В реальной жизни эти «простонародные клубы» далеко не всегда укрепляли общественную нравственность, особенно среди городских низов. В Москве громкую славу имели «фартины» «Плющиха» и «Разгуляй», заходить в которые не всегда было безопасно. Драки и прочие безобразия постоянно происходили и в заведениях Петербурга.

«Подай вина! Иль дам я тумака,

Подай, иль я тебе нос до крови расквашу!»

При сем он указал рукой пивную чашу:

В нее налей ты мне анисной за алтын,

Или я подопру тобой кабацкий тын, —

кричал герой поэмы Майкова — ямщик Елеся.

В провинциальном Торопце «в вечернее и ночное время по улицам почти ежедневно происходил крик и вопль от поющих праздношатающимися песен», как докладывал местный городничий в 1793 году. Торопчане не только во все горло распевали песни, но и затевали драки; с них приходилось брать подписки, «чтоб им отныне ни под каким видом в праздношатании в ночное время не находиться». Но куда было идти, к примеру, «работному» с Ярославской мануфактуры Ивана Затрапезного после 16-часового рабочего дня с каторжным режимом подневольного труда, как не в ближайший кабак? Там можно было отвести душу и получить от бывалых людей совет: «Воли вам пошалить нет, бьют вас и держат в колодках, лучше вам хозяина своего Затрапезного убить и фабрику его выжечь, от того была б вам воля»{89}.

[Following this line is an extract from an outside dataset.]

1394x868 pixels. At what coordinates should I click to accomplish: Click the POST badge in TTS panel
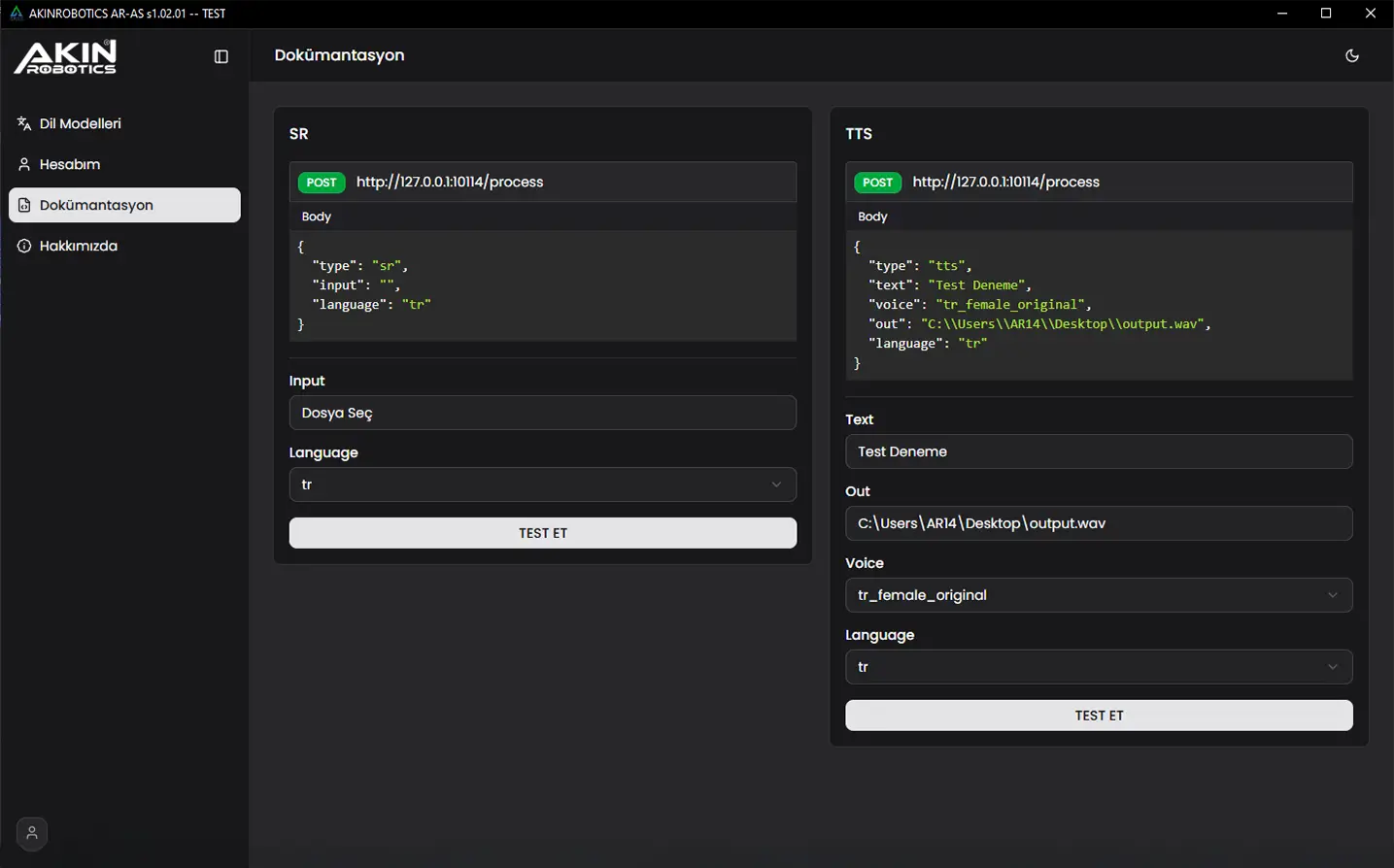click(x=877, y=183)
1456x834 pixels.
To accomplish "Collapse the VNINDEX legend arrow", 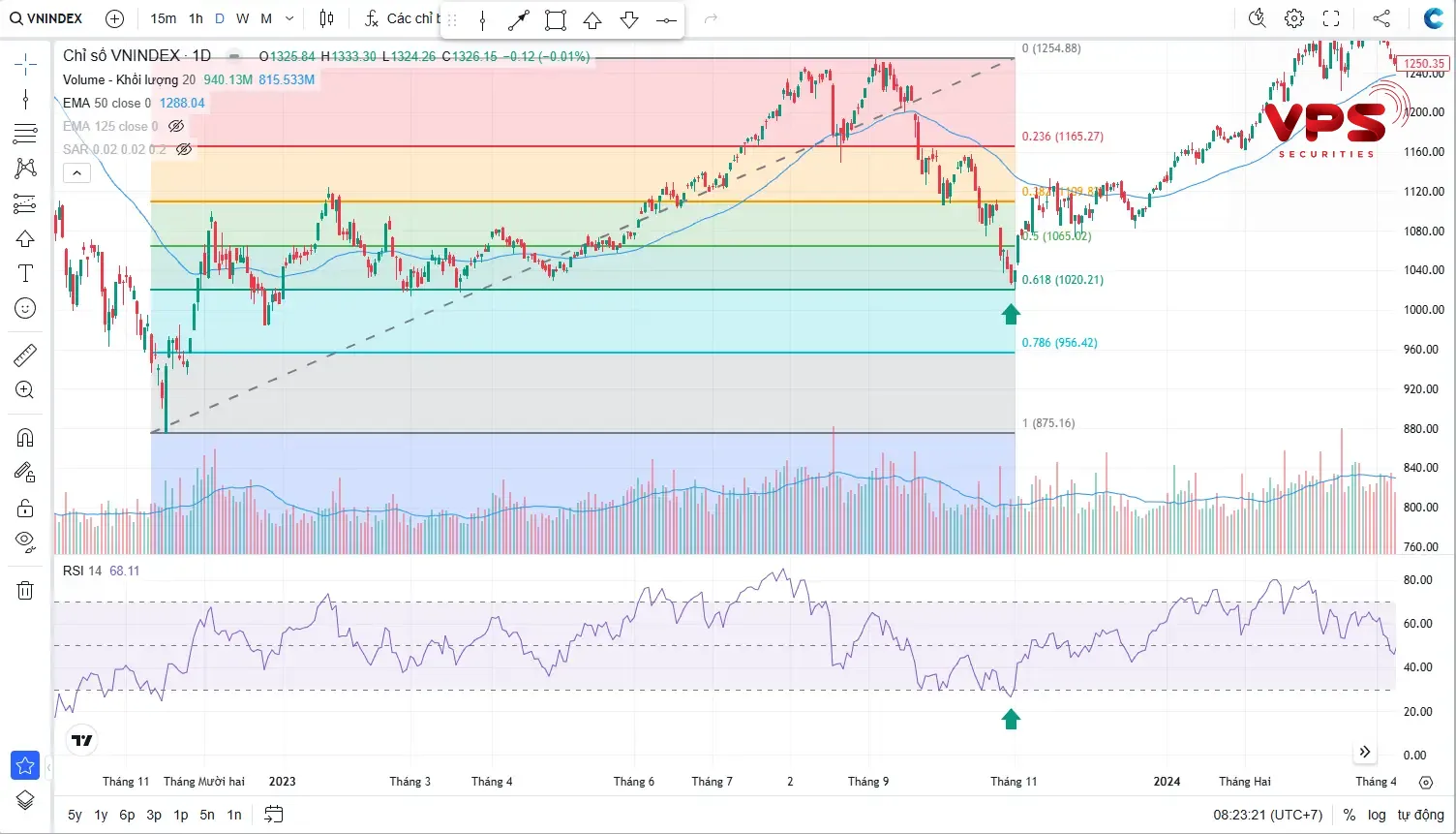I will point(76,172).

Порой «воля» наступала — на короткое время, когда кабак оказывался во власти «бунтовщиков». Тогда одним из первых ее проявлений было «разбитие» кабака, как это случилось в занятом пугачевским отрядом Темникове: повстанцы «выкотели темниковского питейного збору из казенного магазейна вина две бочки и постановили на площеди и велели пить народу безденежно». С прибытием карательного отряда начиналось отрезвление, и тогда мужикам приходилось оправдывать свою «склонность» к бунту исключительно неумеренным пьянством: «Что он в наезд злодеев пьяным образом делал и жаловался ли на земского, чтоб его повесить, того всего по нечувствительному ево в тогдашнее время пьянству, показать в точности не упомнит»{90}.

Кабак, или питейный дом, обслуживал прежде всего «чернь». Призванные в 1767 году в Комиссию для составления нового свода законов дворянские депутаты Кадыевского уезда Костромской губернии в качестве первоочередных законодательных нужд государства просили отменить ограничения на провоз их домашнего вина в города, а то они «принуждены бывают с питейных домов покупать водку и вино многим с противными и с непристойными специями и запахом». Провинциальный служилый человек допетровской эпохи едва бы так выразился, да и зайти в кабак не постеснялся. Но в XVIII столетии новые потребности и образ жизни благородного сословия требовали иных форм общественной жизни и досуга. Нуждалось в нем и понемногу растущее третье сословие (по определению Екатерины II, «среднего рода люди») зажиточных и законопослушных горожан. Развитие промышленности и торговли требовало создания условий для городской «публичной» жизни: строительства пристанищ для приезжих, мест для общения и деловых встреч.